The Linux Kernel Mailing List
 help / color / mirror / Atom feed
From: Matt Evans <mattev@meta.com>
To: Alex Williamson <alex@shazbot.org>
Cc: Kevin Tian <kevin.tian@intel.com>, Jason Gunthorpe <jgg@ziepe.ca>,
	Ankit Agrawal <ankita@nvidia.com>,
	Alistair Popple <apopple@nvidia.com>,
	Leon Romanovsky <leon@kernel.org>, Kees Cook <kees@kernel.org>,
	Shameer Kolothum <skolothumtho@nvidia.com>,
	Yishai Hadas <yishaih@nvidia.com>,
	Alexey Kardashevskiy <aik@ozlabs.ru>,
	Eric Auger <eric.auger@redhat.com>, Peter Xu <peterx@redhat.com>,
	Vivek Kasireddy <vivek.kasireddy@intel.com>,
	Zhi Wang <zhiw@nvidia.com>,
	kvm@vger.kernel.org, linux-kernel@vger.kernel.org,
	virtualization@lists.linux.dev
Subject: Re: [PATCH v4 3/3] vfio/pci: Replace vfio_pci_core_setup_barmap() with vfio_pci_core_get_iomap()
Date: Fri, 8 May 2026 16:30:40 +0100	[thread overview]
Message-ID: <015b1e9c-0a2d-472a-b750-9154800832ee@meta.com> (raw)
In-Reply-To: <20260507162141.072483ce@shazbot.org>

Hi Alex,

On 07/05/2026 23:21, Alex Williamson wrote:
> 
> On Tue, 5 May 2026 10:38:31 -0700
> Matt Evans <mattev@meta.com> wrote:
> 
>> Since "vfio/pci: Set up barmap in vfio_pci_core_enable()", the
>> resource request and iomap for the BARs was performed early, and
>> vfio_pci_core_setup_barmap() just checks those actions succeeded.
>>
>> Move this logic to a new helper that checks success and returns the
>> iomap address, replacing the various bare vdev->barmap[] lookups.
>> This maintains the error behaviour of the previous on-demand
>> vfio_pci_core_setup_barmap() scheme.
>>
>> Signed-off-by: Matt Evans <mattev@meta.com>
>> ---
>>   drivers/vfio/pci/nvgrace-gpu/main.c | 11 ++++-------
>>   drivers/vfio/pci/vfio_pci_core.c    | 11 +++++------
>>   drivers/vfio/pci/vfio_pci_dmabuf.c  |  2 +-
>>   drivers/vfio/pci/vfio_pci_rdwr.c    | 30 ++++++++---------------------
>>   drivers/vfio/pci/virtio/legacy_io.c | 13 ++++++-------
>>   include/linux/vfio_pci_core.h       | 20 ++++++++++++++++++-
>>   6 files changed, 43 insertions(+), 44 deletions(-)
>>
>> diff --git a/drivers/vfio/pci/nvgrace-gpu/main.c b/drivers/vfio/pci/nvgrace-gpu/main.c
>> index fa056b69f899..e153002258ce 100644
>> --- a/drivers/vfio/pci/nvgrace-gpu/main.c
>> +++ b/drivers/vfio/pci/nvgrace-gpu/main.c
>> @@ -184,13 +184,10 @@ static int nvgrace_gpu_open_device(struct vfio_device *core_vdev)

* EXCERPTED DATA:
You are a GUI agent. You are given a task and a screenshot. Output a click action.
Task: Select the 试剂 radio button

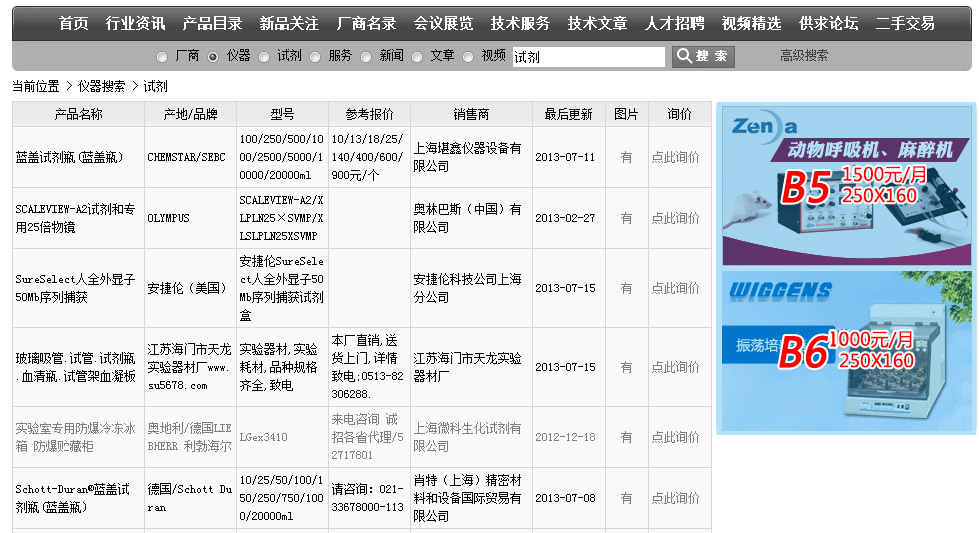point(264,57)
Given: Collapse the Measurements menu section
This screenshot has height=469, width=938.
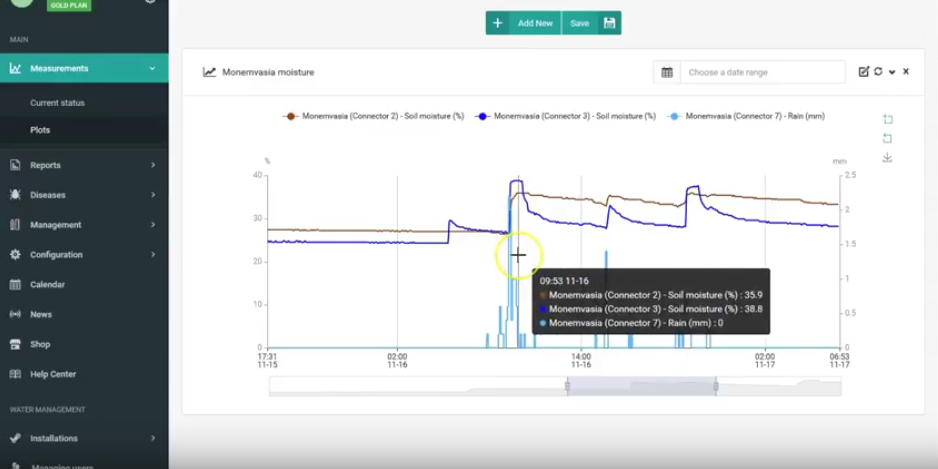Looking at the screenshot, I should pos(152,69).
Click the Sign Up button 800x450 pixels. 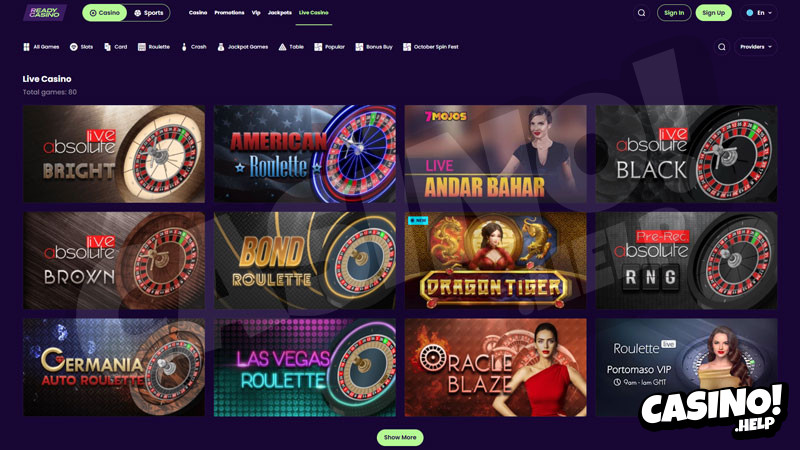(x=713, y=13)
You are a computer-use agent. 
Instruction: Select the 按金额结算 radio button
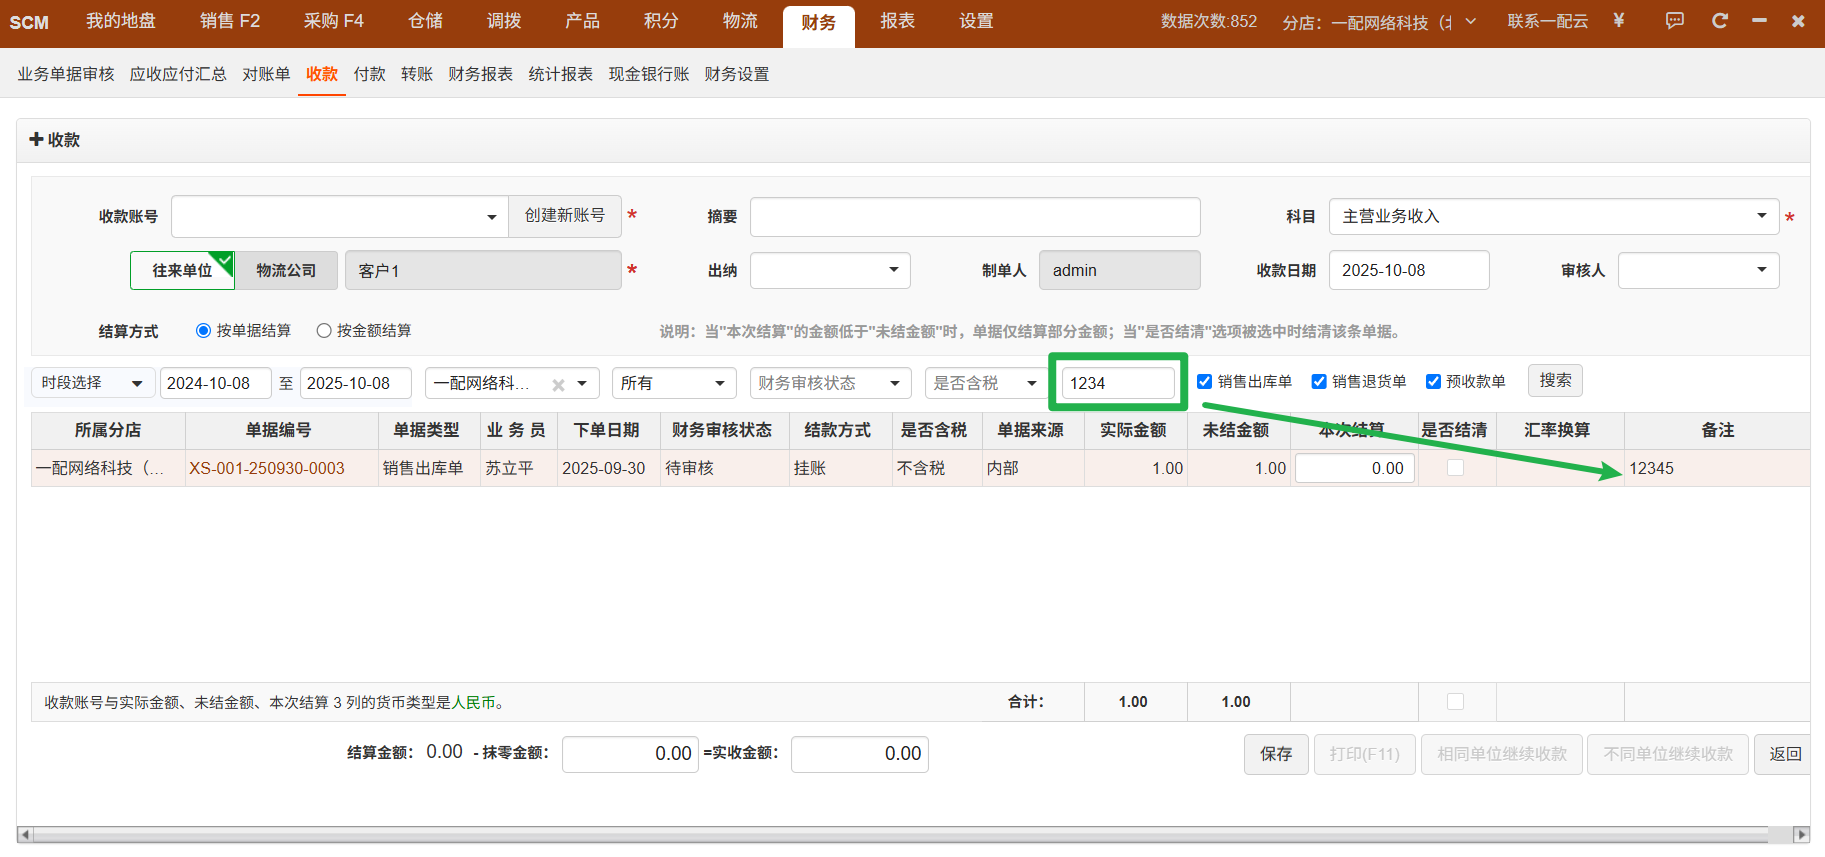(x=324, y=331)
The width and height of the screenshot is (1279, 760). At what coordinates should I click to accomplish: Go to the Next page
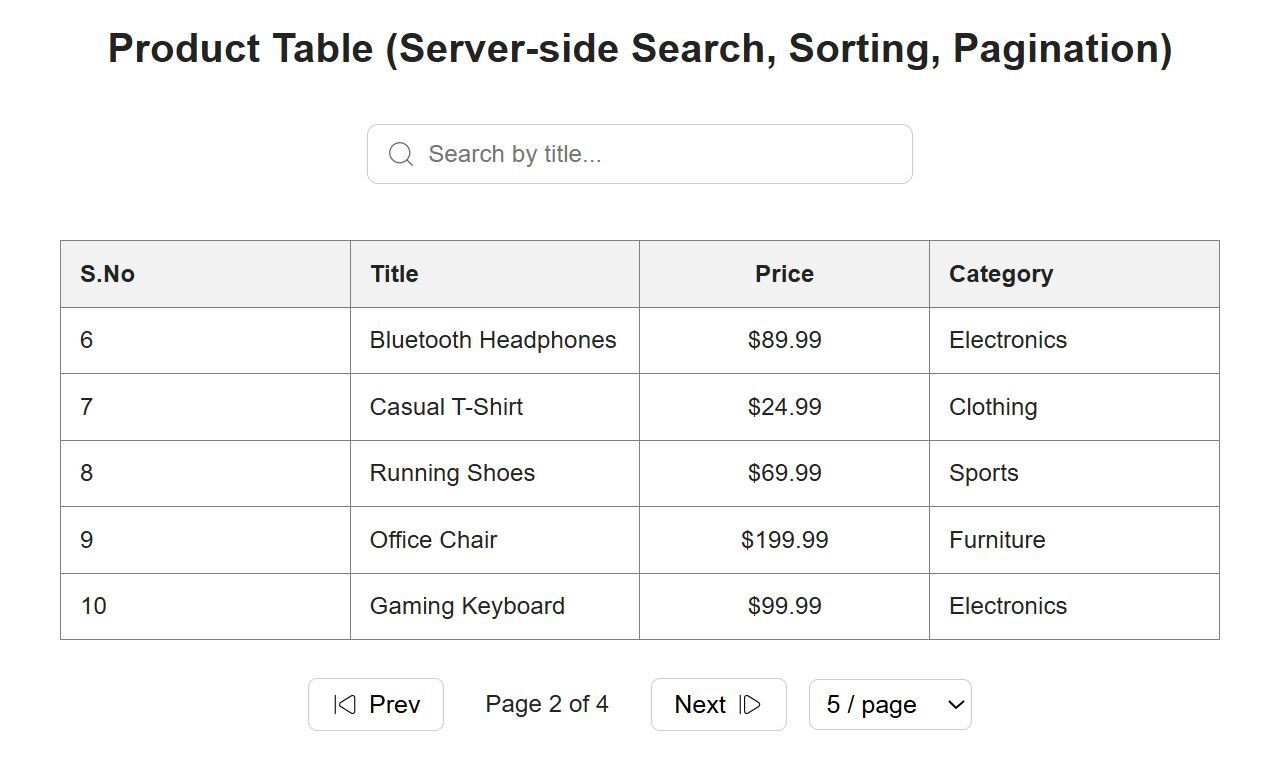click(718, 705)
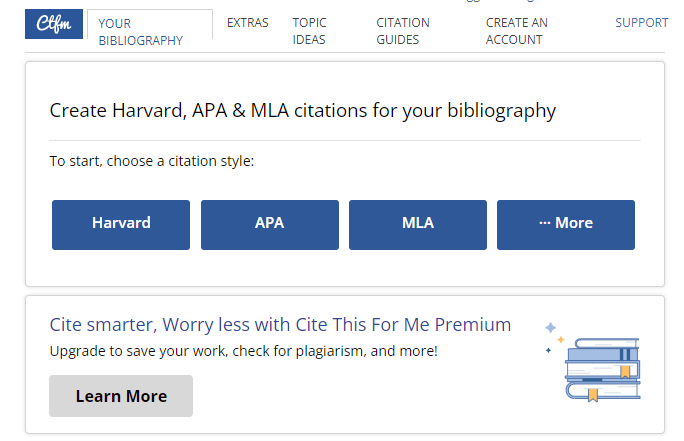This screenshot has width=684, height=441.
Task: Click the Learn More button
Action: [x=121, y=396]
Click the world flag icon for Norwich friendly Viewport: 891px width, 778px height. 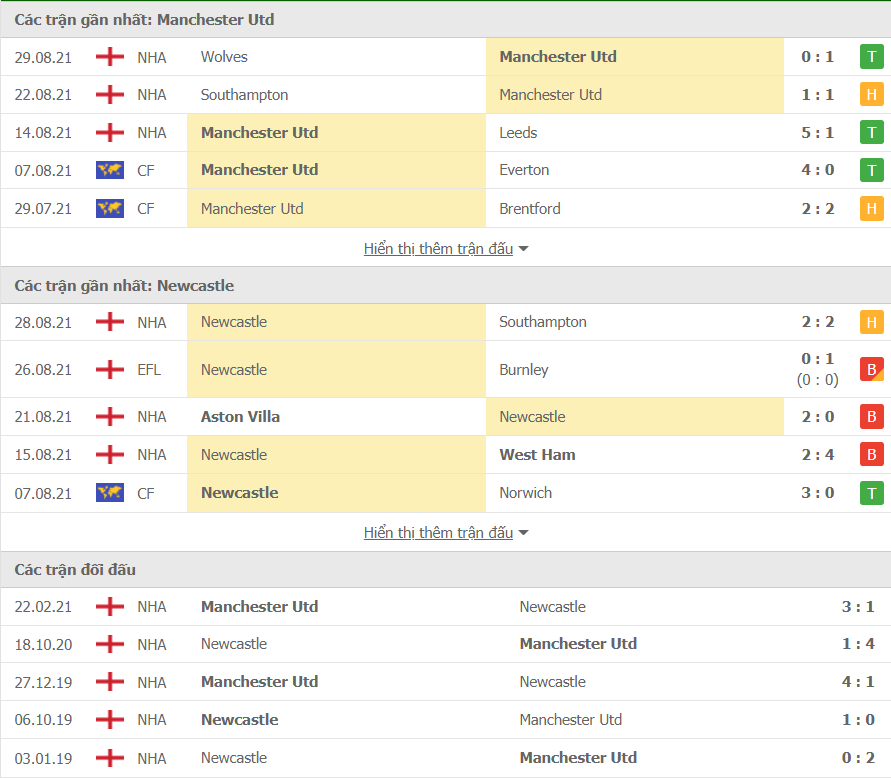pos(110,493)

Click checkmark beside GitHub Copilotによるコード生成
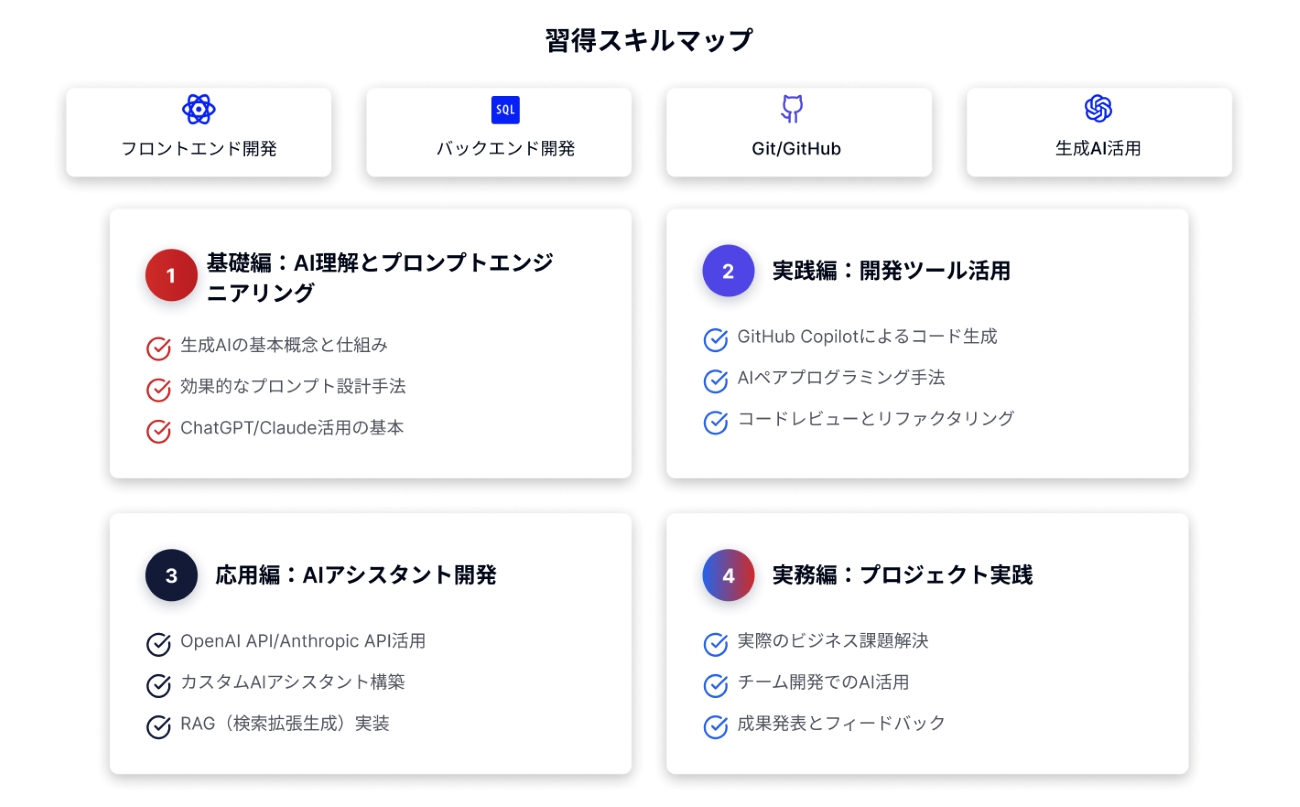pyautogui.click(x=715, y=340)
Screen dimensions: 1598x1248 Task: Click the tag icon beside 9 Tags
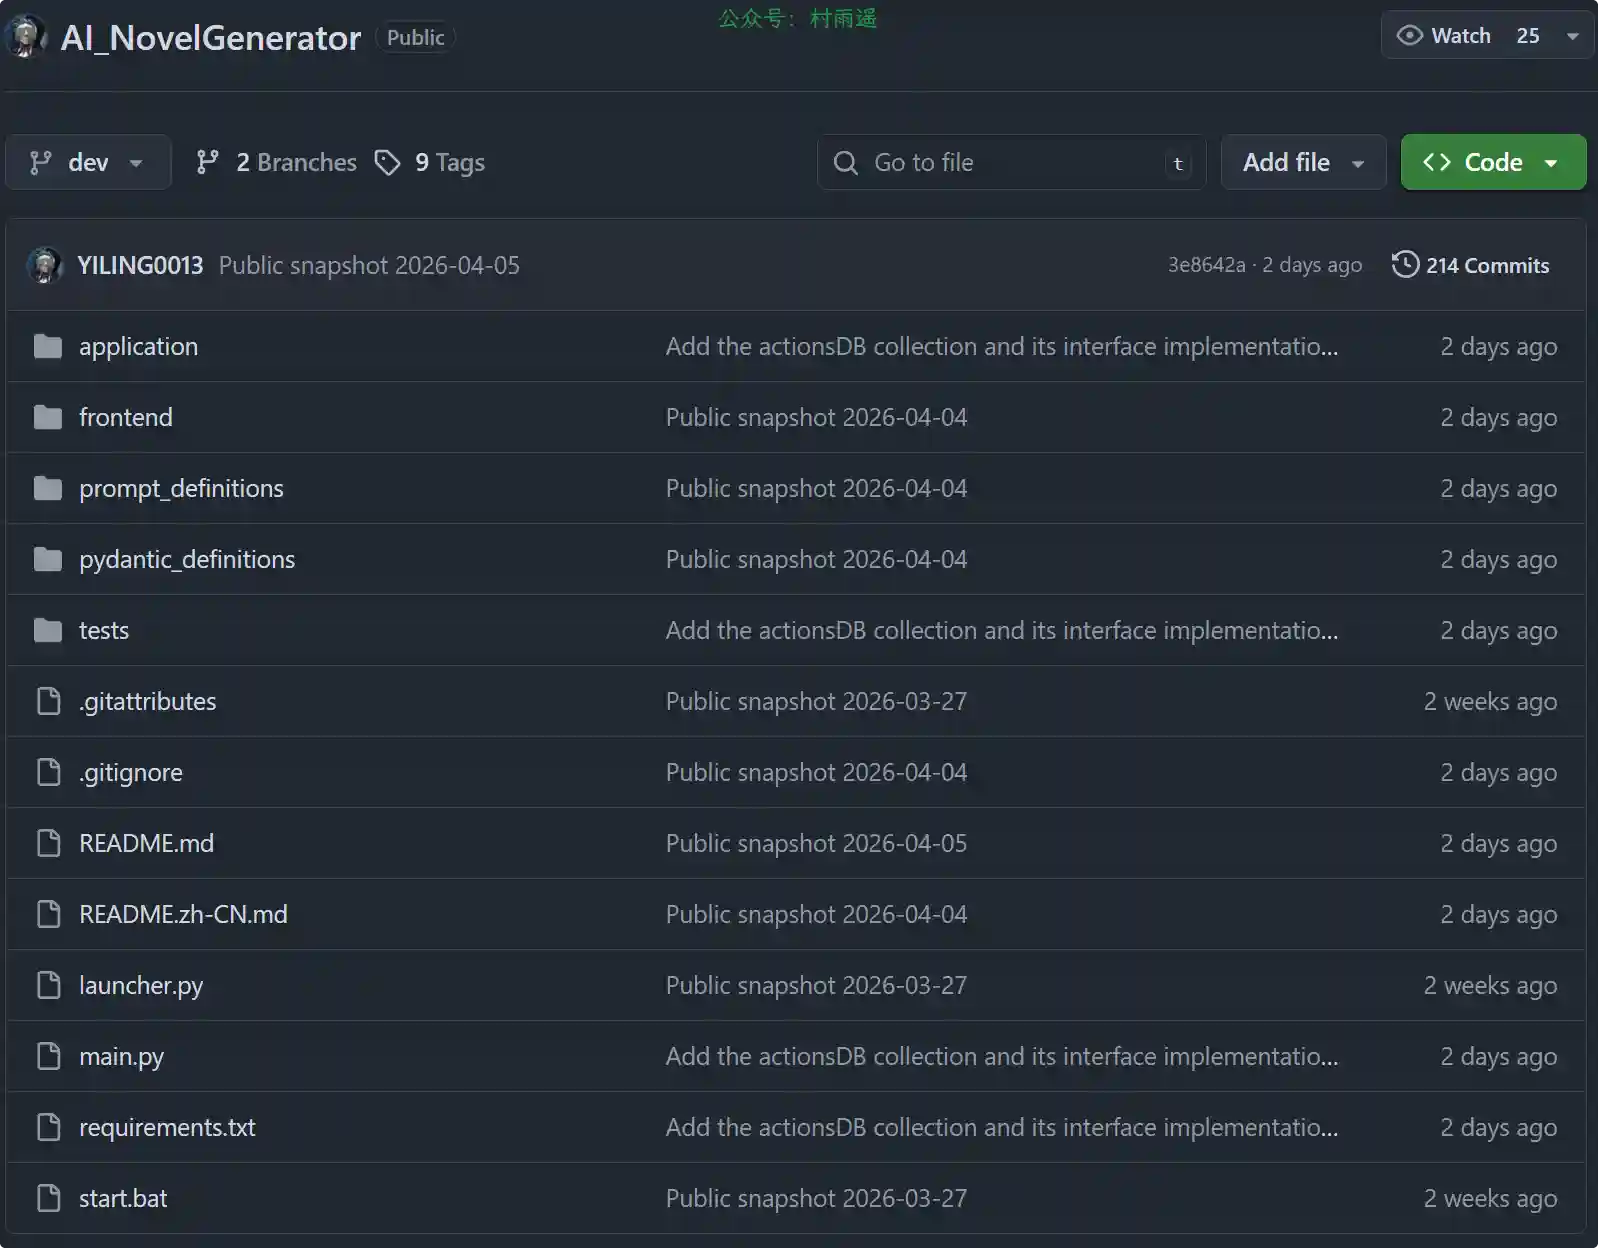387,162
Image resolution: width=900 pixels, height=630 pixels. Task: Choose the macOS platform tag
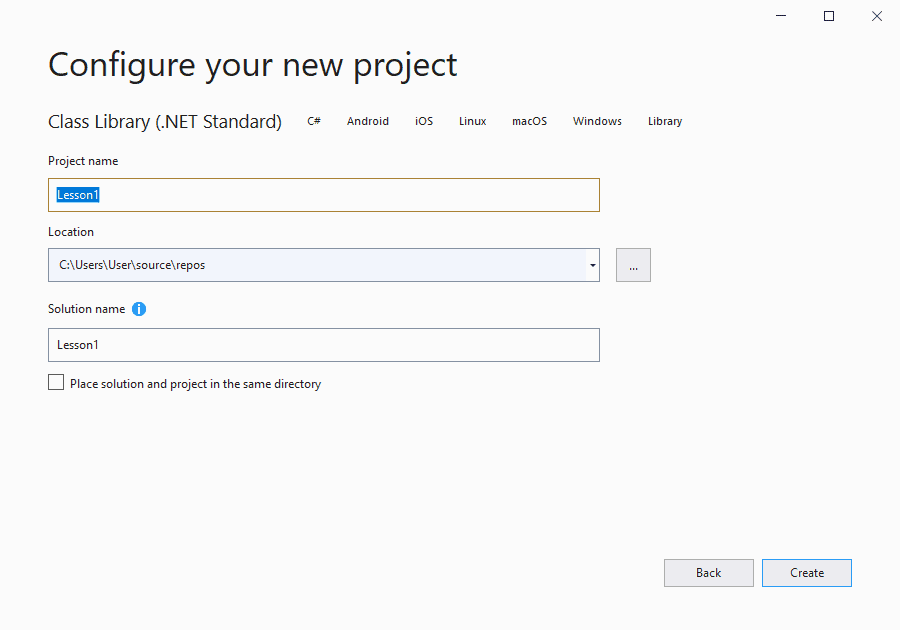pyautogui.click(x=530, y=121)
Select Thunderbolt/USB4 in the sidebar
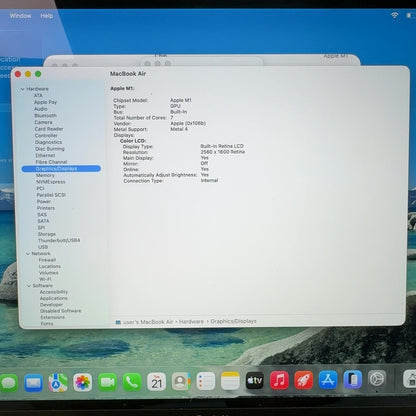This screenshot has width=416, height=416. click(59, 240)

* TO DO: From the kernel mailing list message above, reproduce the passage starting at "Date: Fri, 8" and ending at "those actions succeeded.", without changing a character.

* COMPLETED EXERCISE:
Date: Fri, 8 May 2026 16:30:40 +0100	[thread overview]
Message-ID: <015b1e9c-0a2d-472a-b750-9154800832ee@meta.com> (raw)
In-Reply-To: <20260507162141.072483ce@shazbot.org>

Hi Alex,

On 07/05/2026 23:21, Alex Williamson wrote:
> 
> On Tue, 5 May 2026 10:38:31 -0700
> Matt Evans <mattev@meta.com> wrote:
> 
>> Since "vfio/pci: Set up barmap in vfio_pci_core_enable()", the
>> resource request and iomap for the BARs was performed early, and
>> vfio_pci_core_setup_barmap() just checks those actions succeeded.